A System Designed for Different Times
Today’s core U.S. immigration laws were created in 1965 and 1990 – decades before our current global realities. These laws established a system that:
- Prioritizes family relationships with U.S. citizens and permanent residents
- Offers limited employment-based pathways, mostly for highly-skilled workers
- Provides humanitarian protection only under narrow circumstances
- Sets per-country caps that create massive backlogs for high-demand countries
What this system doesn’t provide is equally important – there are virtually no pathways for essential workers without family connections or advanced degrees, regardless of labor market needs or individual circumstances.
When No Legal Path Exists
For the majority of would-be immigrants, the uncomfortable truth is that no legal pathway exists – not because they haven’t “waited their turn” or “filled out the right forms,” but because current laws simply don’t include them.
The immigration system offers no viable options for families facing dire poverty, food insecurity, or lack of basic necessities. Parents watching their children go hungry, communities devastated by natural disasters, or families without access to essential healthcare find themselves in an impossible position. Under current law, economic hardship—no matter how severe—rarely qualifies someone for humanitarian protection.
Additionally, those fleeing generalized violence in their communities often discover they don’t qualify for asylum, which requires proving targeted persecution based on specific protected grounds.
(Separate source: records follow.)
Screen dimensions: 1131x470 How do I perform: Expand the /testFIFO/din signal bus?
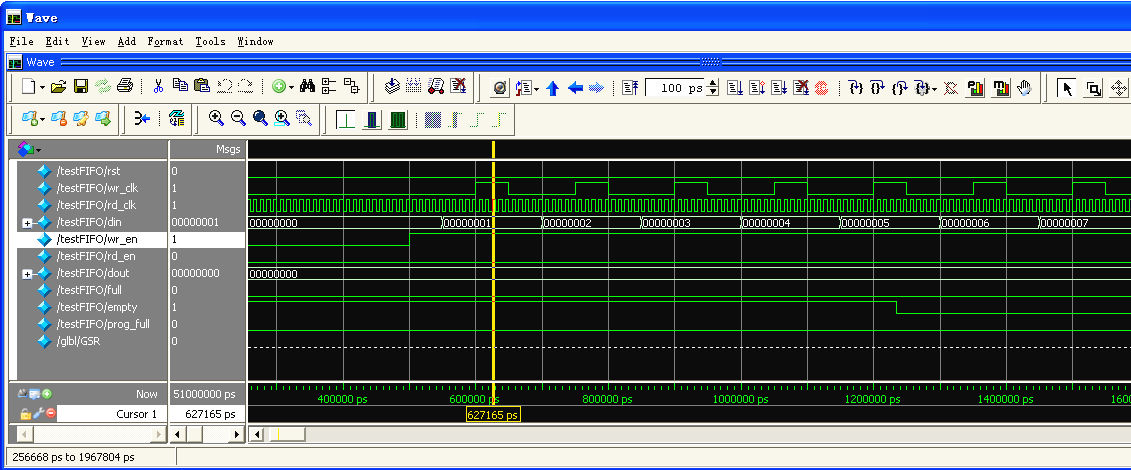tap(27, 223)
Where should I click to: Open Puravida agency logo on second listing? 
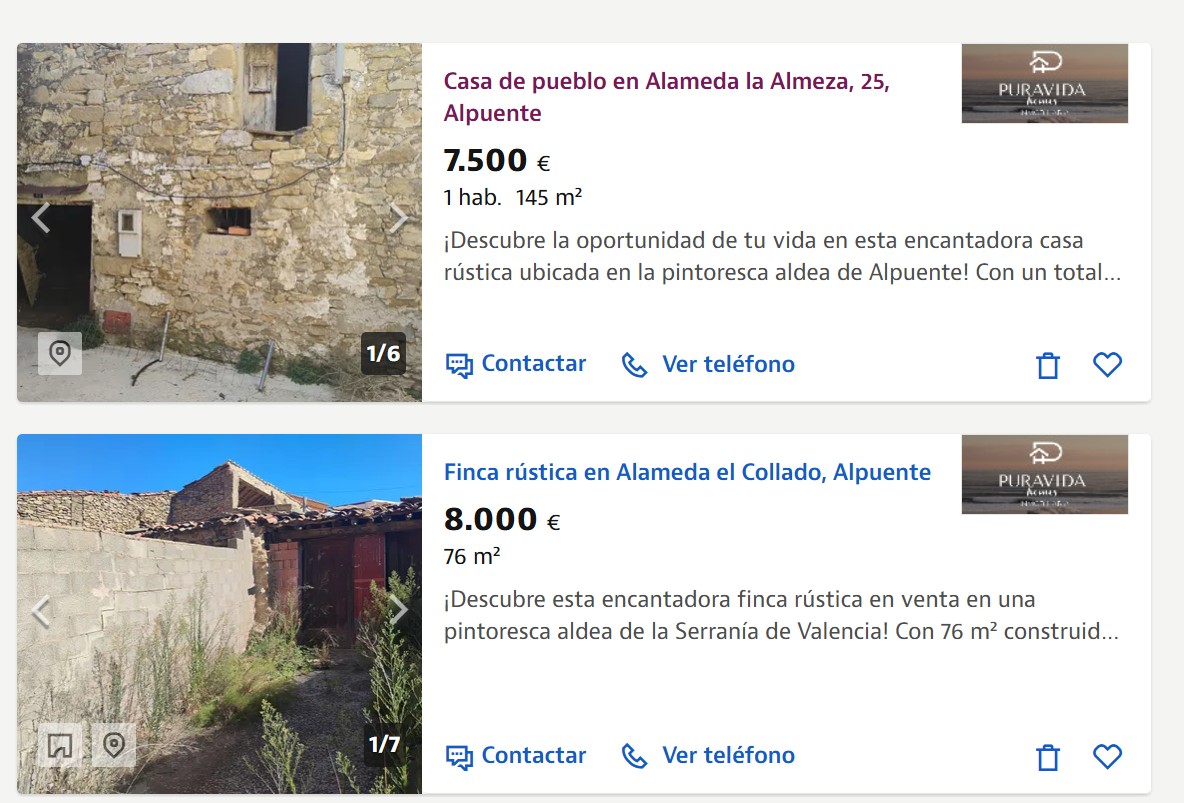pos(1044,474)
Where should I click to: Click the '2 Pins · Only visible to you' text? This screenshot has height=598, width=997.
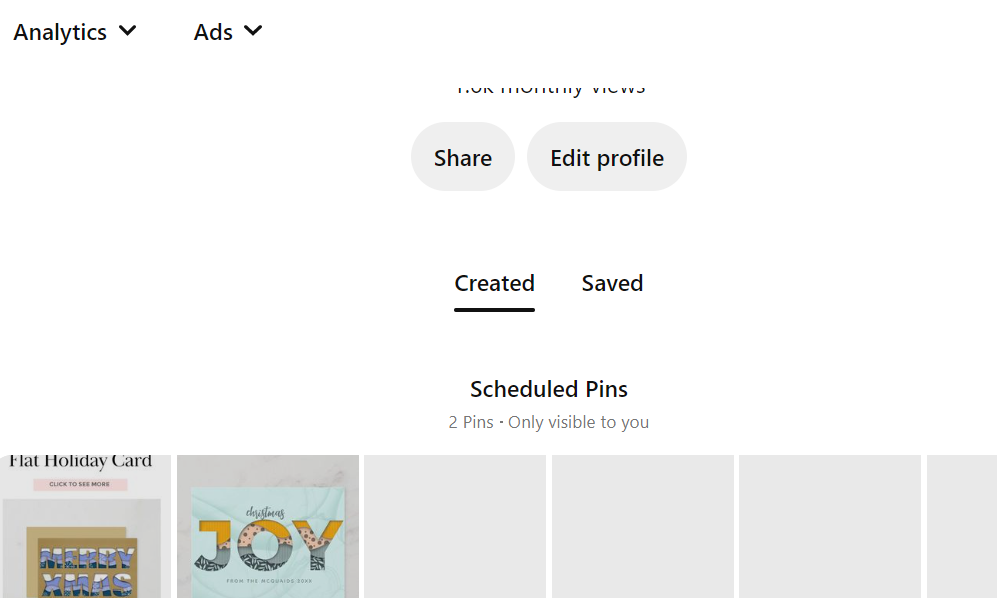(x=549, y=422)
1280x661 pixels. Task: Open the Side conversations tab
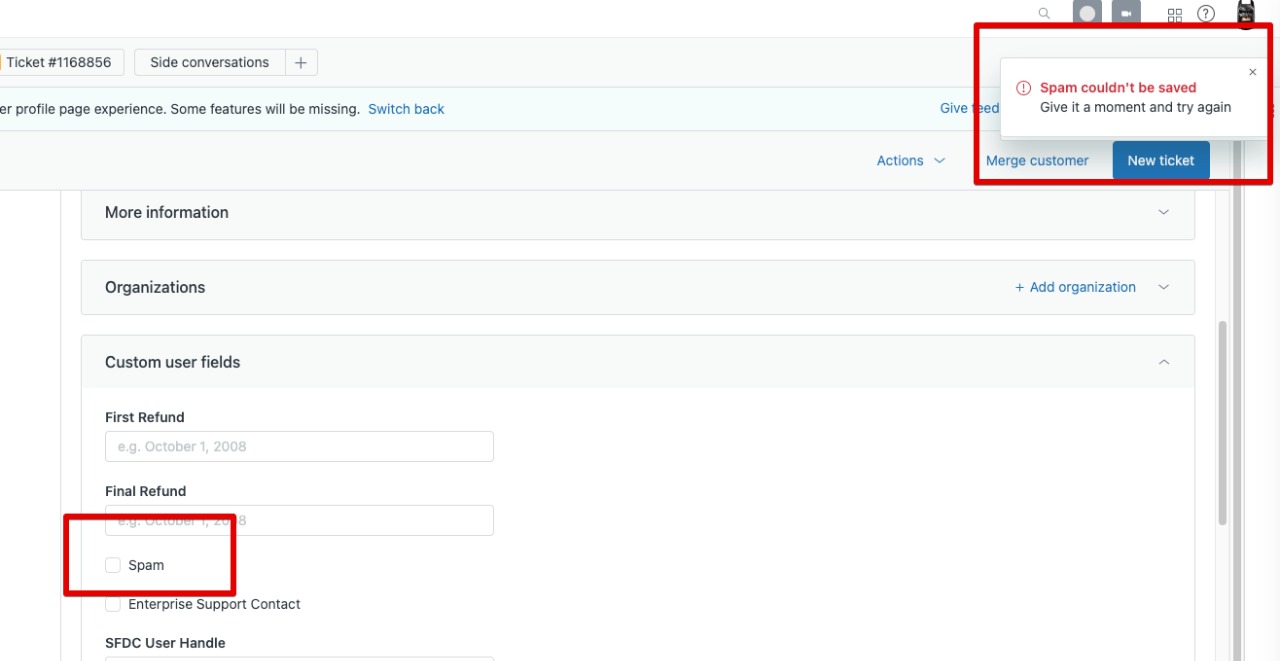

Families under threat from gangs, cartels, or widespread criminal violence typically learn that these dangers—despite their life-threatening nature—don’t meet the narrow legal definitions that would allow legal entry.
The system also fails those seeking to reunite with family members who don’t qualify as “immediate relatives” under immigration law, creating separations that can last decades. Workers filling essential roles in agriculture, construction, caregiving, and service industries find themselves excluded from work visa programs that heavily favor those with advanced degrees or specialized skills, regardless of market demand for their labor.
The Human Reality Behind the Statistics
When legal pathways are closed, people face impossible choices:
Maria’s Story: “My partner abused me both mentally and physically. I had a child and was pregnant with another. I didn’t have years or days to make a decision. I had minutes – and crossing illegally was the only decision I could make for my children’s future.”
Ernesto’s Experience: “After the gang killed my brother for refusing to pay ‘rent’ on our small store, they came for me next. Police said they couldn’t protect me. The U.S. embassy said economic hardship and crime weren’t grounds for asylum. I had three days to leave or be killed.”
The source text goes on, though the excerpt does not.